- Exercise -
In the papers on the Roman Space Telescope survey, roughly how many Roman Type Ia supernovae remain in the first paper's sample after analysis and selection?

- Quoted text -

>> Begin

Papers

Cosmology Constraints from Type Ia Supernova Simulations of the Nancy Grace Roman Space Telescope Strategy Recommended by the High Latitude Time Domain Survey Definition Committee

Lead Authors: Richard Kessler, Rebekah Hounsell; Bhavin Joshi; Robert Knop; David Rubin

Within the next few years, the upcoming Nancy Grace Roman Space Telescope will be gathering data for the High Latitude Time Domain Survey (HLTDS) that will be used for the most precise Type Ia supernova measurement of the dark energy equation of state parameters w0 and wa. Here we generate a catalog-level simulation of the in-guide strategy recommended by the HLTDS definition committee, and determine dark energy parameter constraints using a detailed analysis that includes light curve fitting, photometric redshifts and classification, BEAMS formalism, systematic uncertainties, and cosmology fitting. After analysis and selection requirements, the sample includes nearly 11,000 roman SNe Ia that we combine with ∼4,500 events from LSST. The analysis demonstrates that current methods work well on Roman data, and the resulting dark energy figure of merit is well above the NASA mission requirement of 326, with the caveat that SN Ia model training systematics have not been included

This research is currently submitted for review.

https://arxiv.org/abs/2506.04402

Fishing for the Optimal Roman High Latitude Time Domain Survey: Cosmological Evaluation of Thousands of Proposed Surveys

Lead Authors: David Rubin

The upcoming Nancy Grace Roman Space Telescope is set to conduct a generation-defining SN cosmology measurement with its High Latitude Time Domain Survey (HLTDS). However, between optical elements, exposure times, cadences, and survey areas, there are many survey parameters to consider. This work is part of a Roman Project Infrastructure Team effort to help the Core Community Survey (CCS) Committee finalize the HLTDS recommendation. We simulate 1,000 surveys, with and without a conservative version of the Vera C. Rubin Observatory Deep Drilling Field SNe, and compute Fisher-matrix-analysis Figure of Merits (FoM) for each. We investigate which survey parameters correlate with FoM, the dependence of the FoM values on calibration uncertainties and the SN scatter model, and show simulated light curves for the CCS recommendation. We release distance-modulus covariance matrices for all surveys to the community.

>> End

- Data block -
>> Begin

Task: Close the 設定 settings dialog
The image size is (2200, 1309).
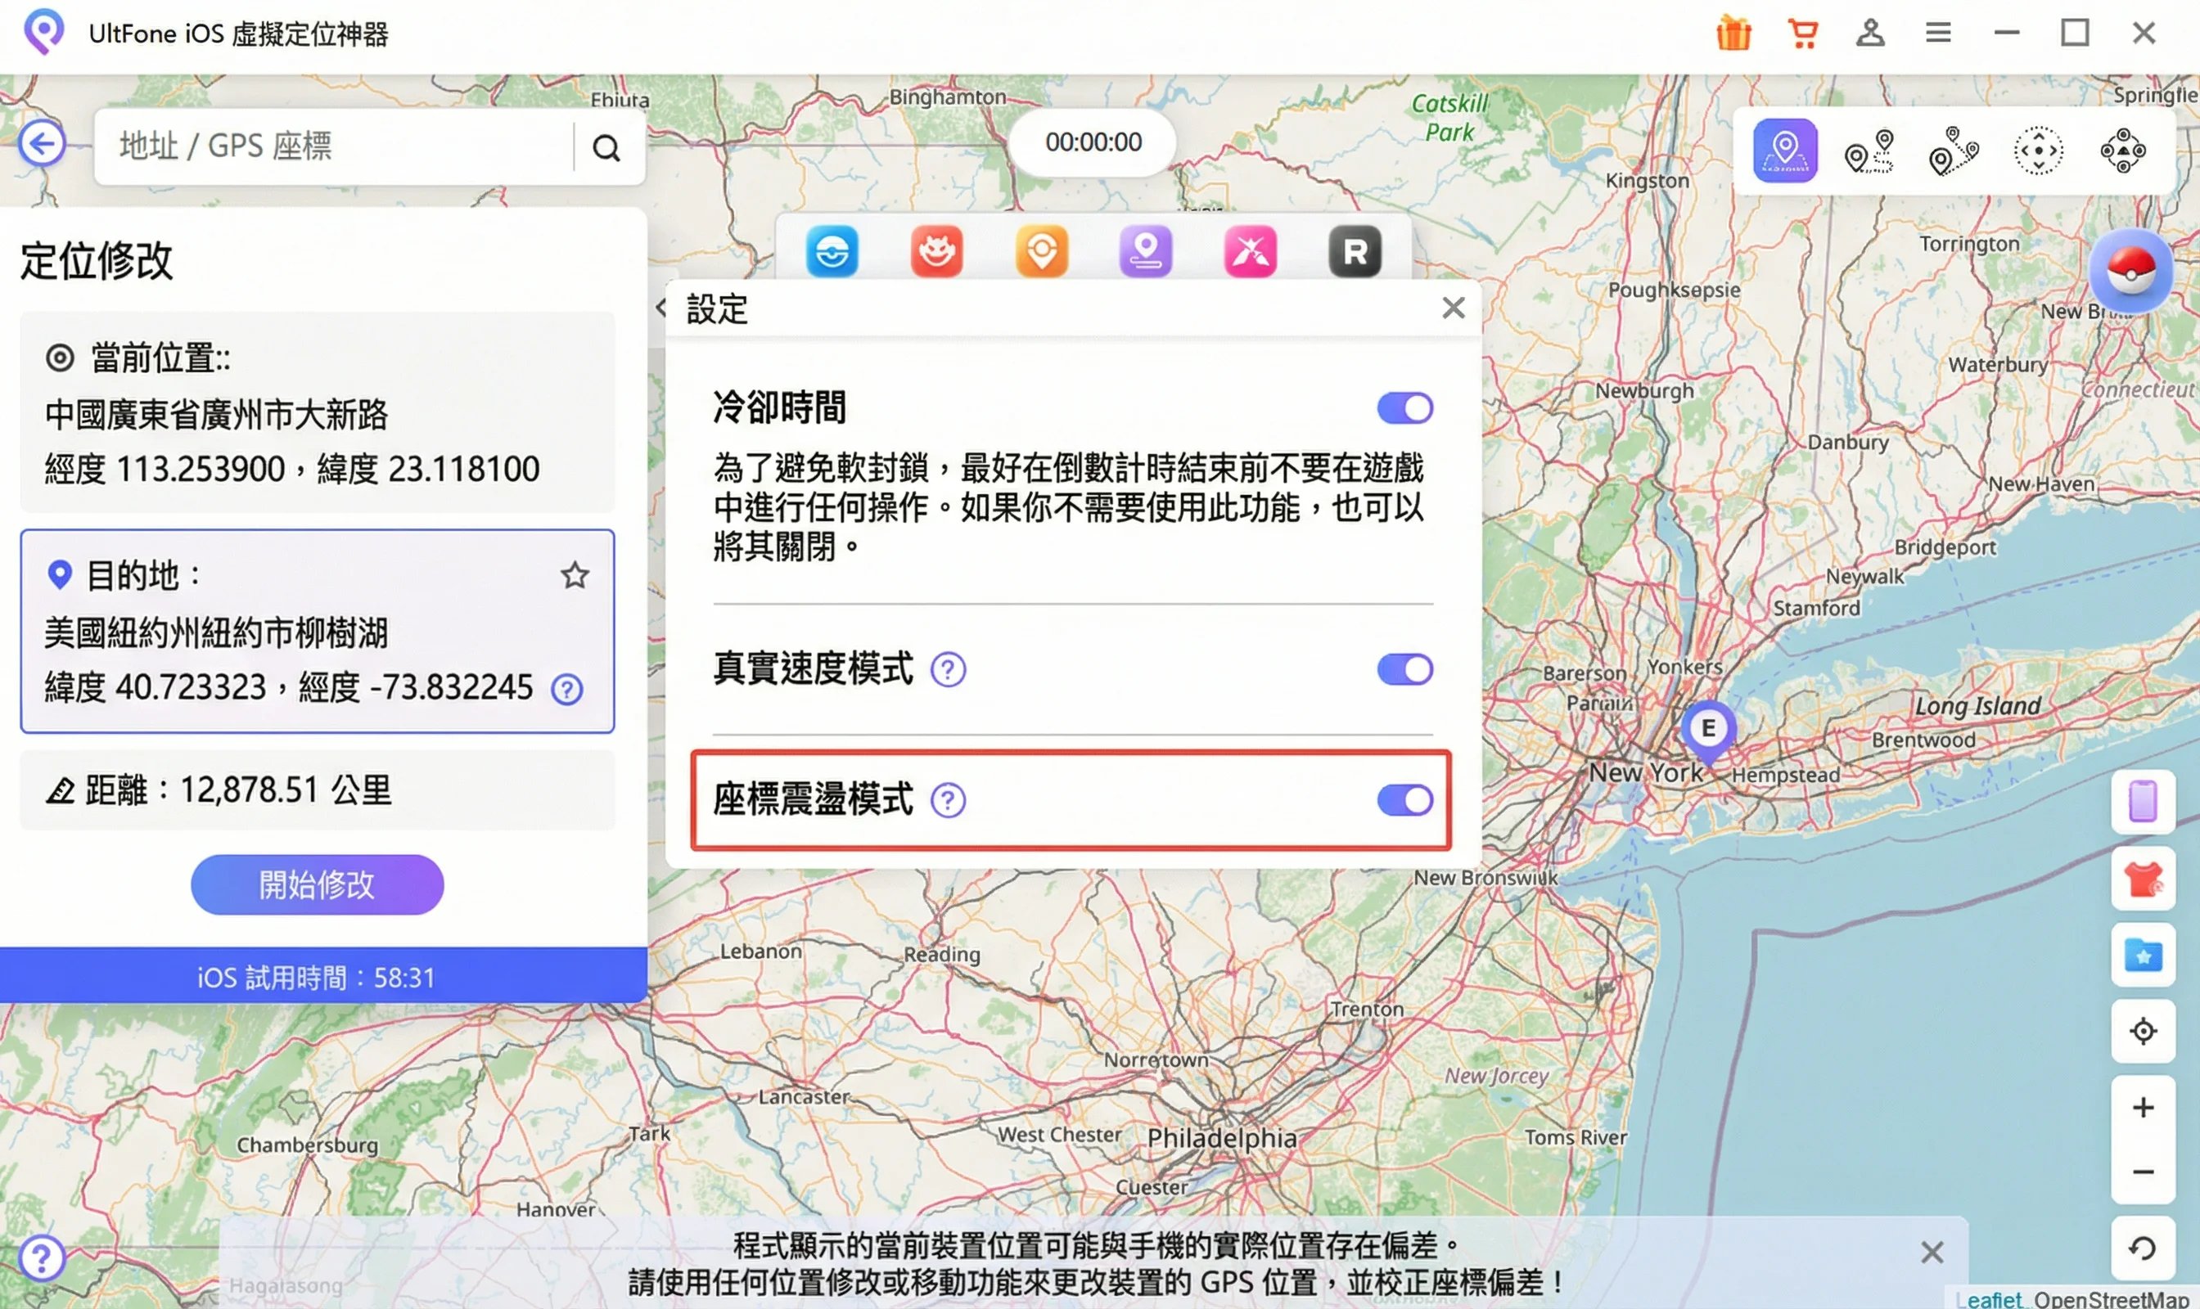Action: (1453, 308)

>> End

- Solved problem -
Nearly 11,000.